■ Excerpt provided ■
================================

Added DropConnect Layer and its tests.Fixes #413

src/mlpack/methods/ann/layer/drop_connect_layer.hpp

@@ -0,0 +1,382 @@
+/**
+ * @file drop_connect_layer.hpp
+ * @author Abhinav Chanda
+ *
+ * Definition of the DropConnectLayer class, which implements a regulaizer
+ * that randomly sets weights to zero between two fully connected layers.
+ * It prevents units from co-adapting and is a generalisation of dropout.
+ */
+#ifndef __MLPACK_METHODS_ANN_LAYER_DROPCONNECT_LAYER_HPP
+#define __MLPACK_METHODS_ANN_LAYER_DROPCONNECT_LAYER_HPP
+
+#include <mlpack/core.hpp>
+#include <mlpack/methods/ann/layer/layer_traits.hpp>
+
+namespace mlpack {
+namespace ann /** Artificial Neural Network. */ {
+
+/**
+ * The dropconnect layer is a regularizer that randomly with probability ratio
+ * sets weights to zero and scales the remaining weights by factor 1 /
+ * (1 - ratio) between two fully connected layers. If rescale is true the input 
+ * is scaled with 1 / (1-p) when deterministic is false. In the deterministic mode
+ * (during testing), the layer just scales the output.
+ *
+ * Note: During training you should set deterministic to false and during
+ * testing you should set deterministic to true.
+ *
+ * For more information, see the following.
+ *
+ * @code
+ * @article{Wan2013,
+ *   author  = {Li Wan, Matthew Zeiler, Sixin Zhang, Yann Le Cun, Rob Fergus},
+ *   title   = {Regularization of Neural Networks using DropConnect},
+ *   journal = {JMLR},
+ *   volume  = {28},
+ *   year    = {2013},
+ * }
+ * @endcode
+ *
+ * @tparam InputDataType Type of the input data (arma::colvec, arma::mat,
+ *         arma::sp_mat or arma::cube).
+ * @tparam OutputDataType Type of the output data (arma::colvec, arma::mat,
+ *         arma::sp_mat or arma::cube).

================================

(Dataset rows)

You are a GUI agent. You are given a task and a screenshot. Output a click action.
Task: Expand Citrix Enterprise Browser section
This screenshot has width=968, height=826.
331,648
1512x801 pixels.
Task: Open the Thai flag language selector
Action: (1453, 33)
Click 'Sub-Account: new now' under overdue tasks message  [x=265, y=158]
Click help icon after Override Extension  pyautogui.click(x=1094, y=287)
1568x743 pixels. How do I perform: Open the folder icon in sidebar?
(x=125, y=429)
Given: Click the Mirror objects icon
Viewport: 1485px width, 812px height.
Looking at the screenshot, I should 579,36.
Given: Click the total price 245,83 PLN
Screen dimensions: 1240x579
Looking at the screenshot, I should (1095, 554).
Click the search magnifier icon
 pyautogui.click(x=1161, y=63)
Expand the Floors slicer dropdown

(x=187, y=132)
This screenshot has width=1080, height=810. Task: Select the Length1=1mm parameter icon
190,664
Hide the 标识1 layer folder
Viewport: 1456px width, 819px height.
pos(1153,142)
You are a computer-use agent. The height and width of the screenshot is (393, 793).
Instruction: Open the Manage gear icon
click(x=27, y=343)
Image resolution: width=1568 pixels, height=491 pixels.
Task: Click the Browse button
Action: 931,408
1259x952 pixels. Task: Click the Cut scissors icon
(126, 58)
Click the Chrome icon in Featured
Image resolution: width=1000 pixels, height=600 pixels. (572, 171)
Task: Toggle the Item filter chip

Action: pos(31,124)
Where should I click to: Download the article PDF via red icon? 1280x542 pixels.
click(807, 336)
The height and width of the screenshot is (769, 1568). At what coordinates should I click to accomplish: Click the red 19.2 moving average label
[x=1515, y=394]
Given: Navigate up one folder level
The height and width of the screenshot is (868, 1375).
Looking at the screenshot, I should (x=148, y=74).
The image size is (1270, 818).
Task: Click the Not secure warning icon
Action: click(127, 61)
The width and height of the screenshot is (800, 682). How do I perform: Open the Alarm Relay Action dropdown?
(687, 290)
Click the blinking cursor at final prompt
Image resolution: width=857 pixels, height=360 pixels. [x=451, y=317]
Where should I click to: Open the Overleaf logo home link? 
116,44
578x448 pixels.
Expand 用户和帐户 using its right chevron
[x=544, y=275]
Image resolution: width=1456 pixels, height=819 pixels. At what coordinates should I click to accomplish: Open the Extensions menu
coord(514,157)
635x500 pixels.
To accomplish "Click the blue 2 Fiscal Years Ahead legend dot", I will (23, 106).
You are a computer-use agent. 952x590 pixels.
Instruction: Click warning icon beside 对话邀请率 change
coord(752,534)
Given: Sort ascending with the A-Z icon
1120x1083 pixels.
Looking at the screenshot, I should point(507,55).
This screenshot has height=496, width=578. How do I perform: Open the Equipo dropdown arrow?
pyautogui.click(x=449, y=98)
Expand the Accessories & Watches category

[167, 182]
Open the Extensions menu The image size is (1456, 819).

================================

■ Description of the task ■
Write the next part of the DropConnect header file, picking up directly after its last line. The entries play no part in the work on the DropConnect header file.

■ Answer to the exercise ■
+ */
+template <
+    typename InputDataType = arma::mat,
+    typename OutputDataType = arma::mat
+>
+class DropConnectLayer
+{
+ public:
+  /**
+   * Create the DropConnectLayer object using the specified number of units.
+   *
+   * @param inSize The number of input units.
+   * @param outSize The number of output units.
+   */
+  DropConnectLayer(const size_t inSize,
+                   const size_t outSize,
+                   const double ratio = 0.5,
+                   const bool rescale = true) :
+      inSize(inSize),
+      outSize(outSize),
+      ratio(ratio),
+      scale(1.0 / (1.0 - ratio)),
+      rescale(rescale)
+  {
+    weights.set_size(outSize, inSize);
+  }  
+
+  /**
+   * Ordinary feed forward pass of a neural network, evaluating the function
+   * f(x) by propagating the activity forward through f.
+   *
+   * @param input Input data used for evaluating the specified function.
+   * @param output Resulting output activation.
+   */
+  template<typename eT>
+  void Forward(const arma::Mat<eT>& input, arma::Mat<eT>& output)
+  {
+    // The dropout mask will not be multiplied in the deterministic mode
+    // (during testing).
+    if (deterministic)
+    {
+      if (!rescale)
+      {
+        output = weights * input;
+      }
+      else
+      {
+        output = weights * scale * input;
+      }
+    }
+    else
+    {
+      // Scale with input / (1 - ratio) and set values to zero with probability
+      // ratio.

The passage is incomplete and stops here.